■ What is needed: Move the part of the listing that opens with the line containing "Expand the Redo history dropdown arrow" and closes with the line containing "tap(456, 160)" into a new version, adding 48 to every number in the click coordinates that answer it. Leave the pictures out of your answer.

■ Listed entries:
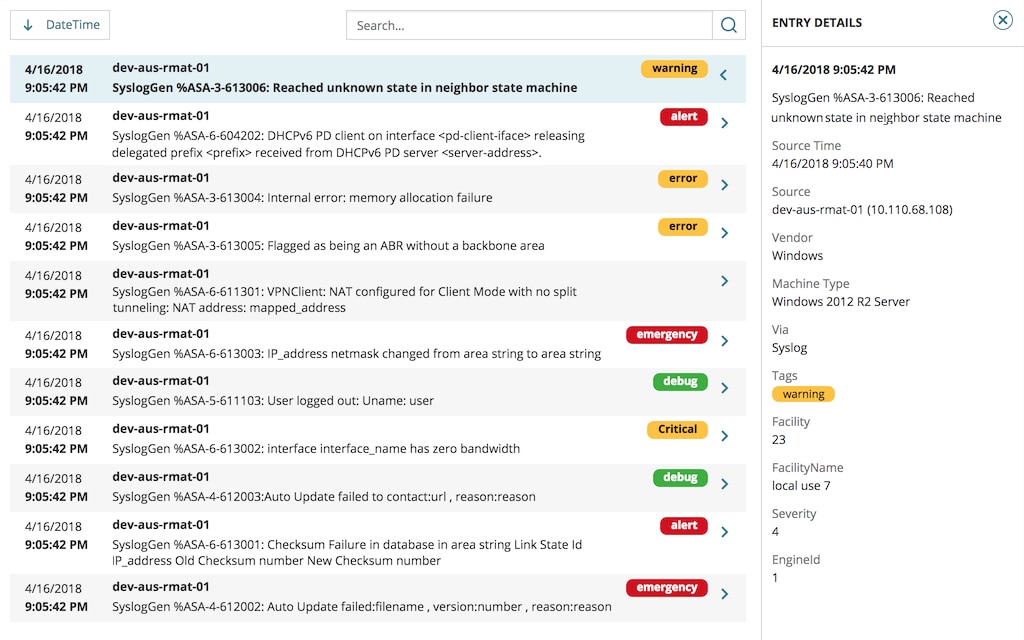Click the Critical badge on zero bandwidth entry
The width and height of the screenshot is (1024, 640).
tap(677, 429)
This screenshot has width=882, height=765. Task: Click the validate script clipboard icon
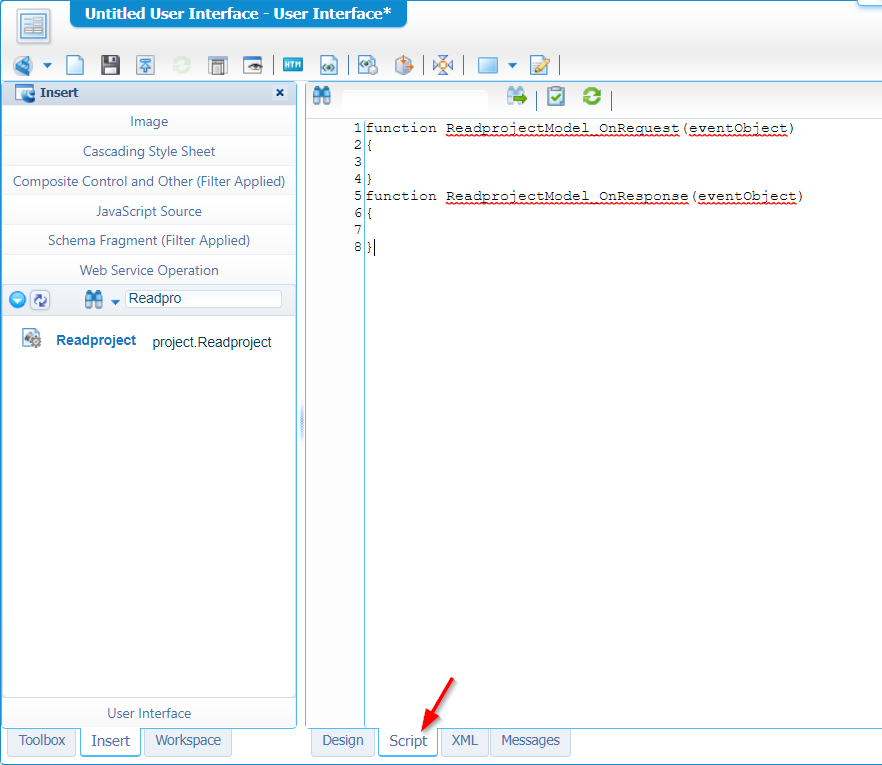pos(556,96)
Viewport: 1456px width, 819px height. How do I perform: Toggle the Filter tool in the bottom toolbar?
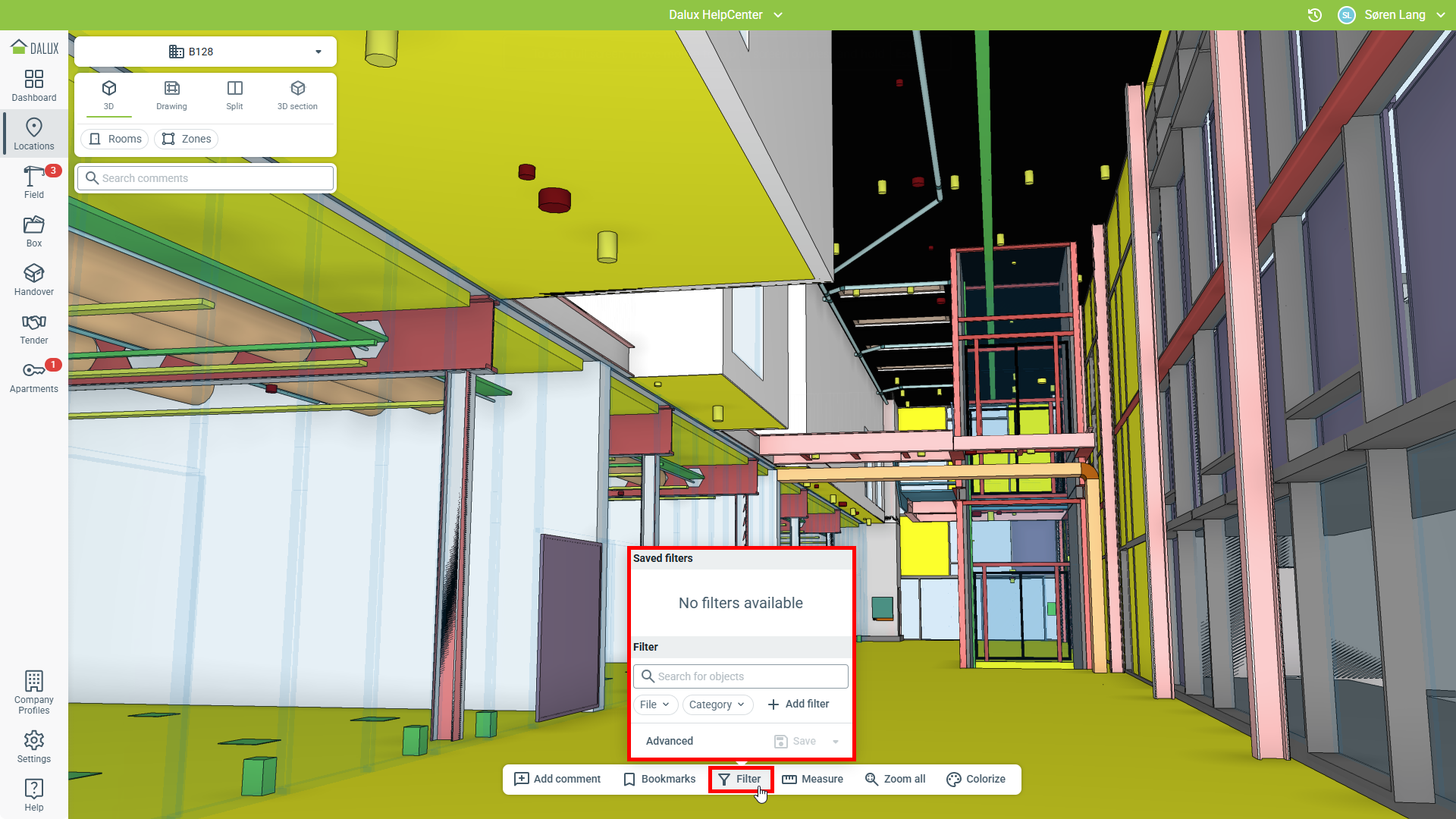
...
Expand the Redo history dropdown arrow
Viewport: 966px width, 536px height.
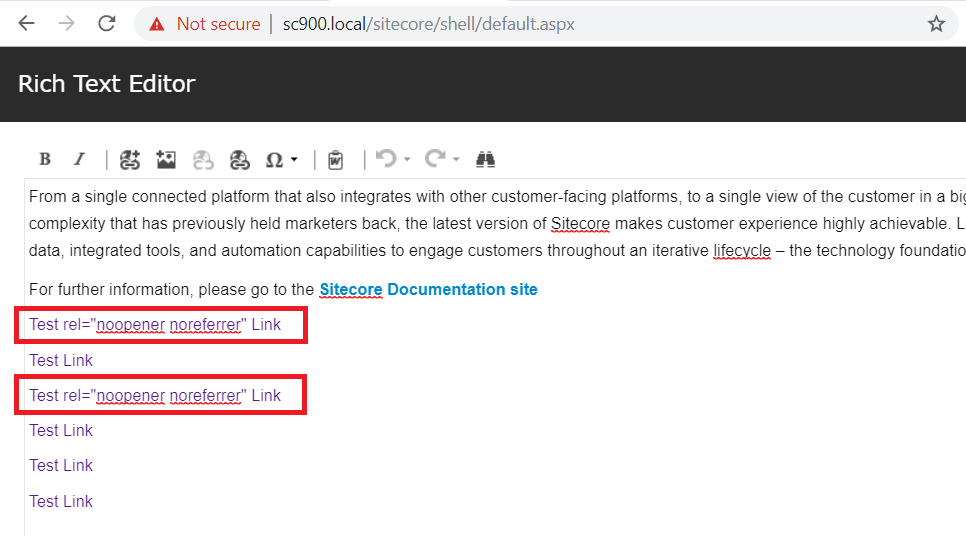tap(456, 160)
--
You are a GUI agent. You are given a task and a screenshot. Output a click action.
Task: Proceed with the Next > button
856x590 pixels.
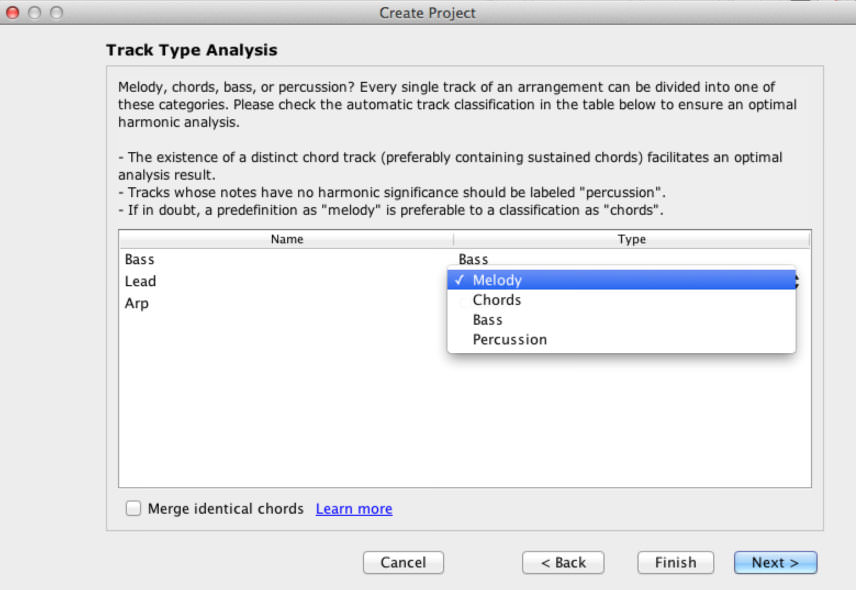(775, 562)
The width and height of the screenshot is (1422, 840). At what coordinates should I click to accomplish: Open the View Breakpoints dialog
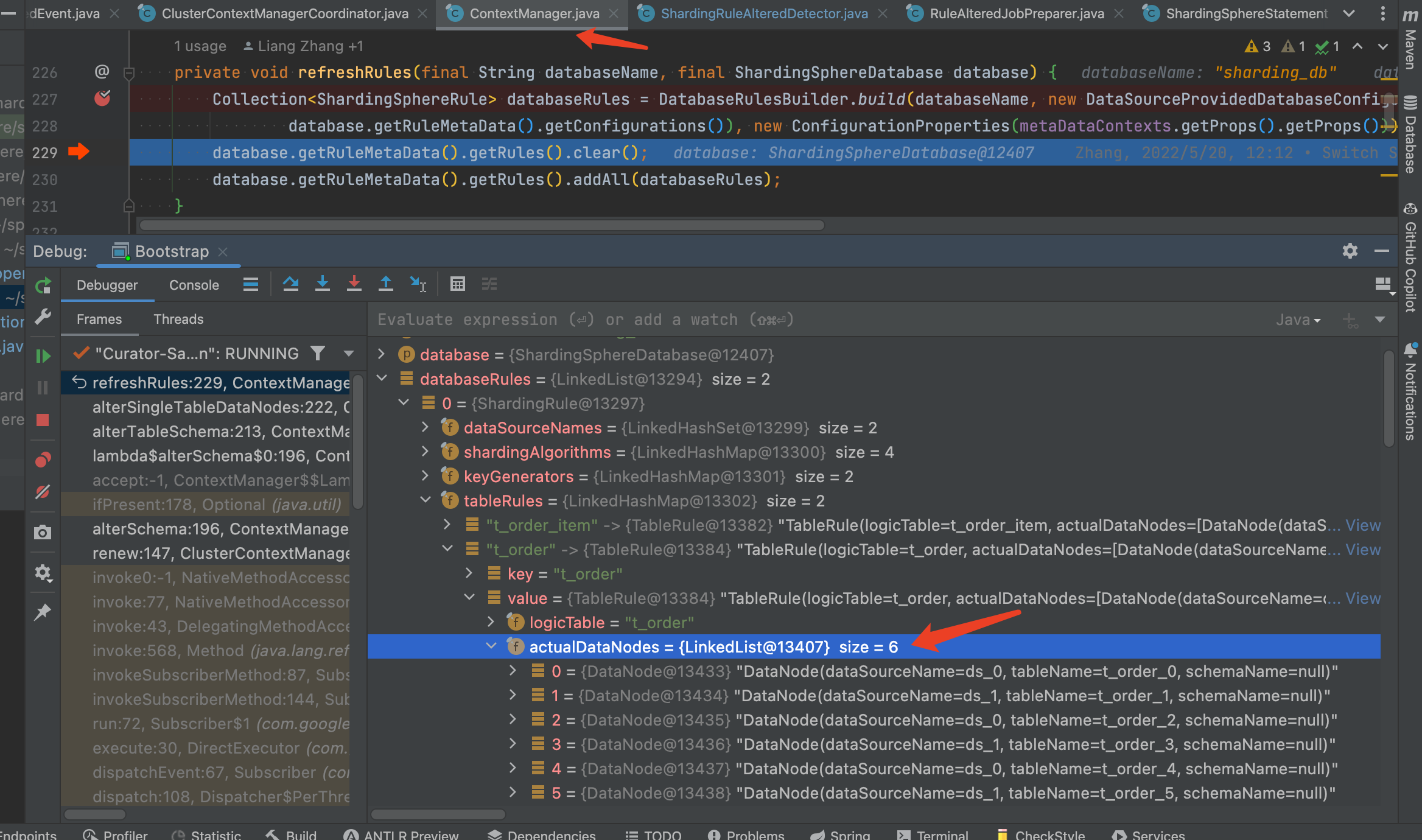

■ Response:
Expand the Redo history dropdown arrow
Viewport: 966px width, 536px height.
tap(504, 208)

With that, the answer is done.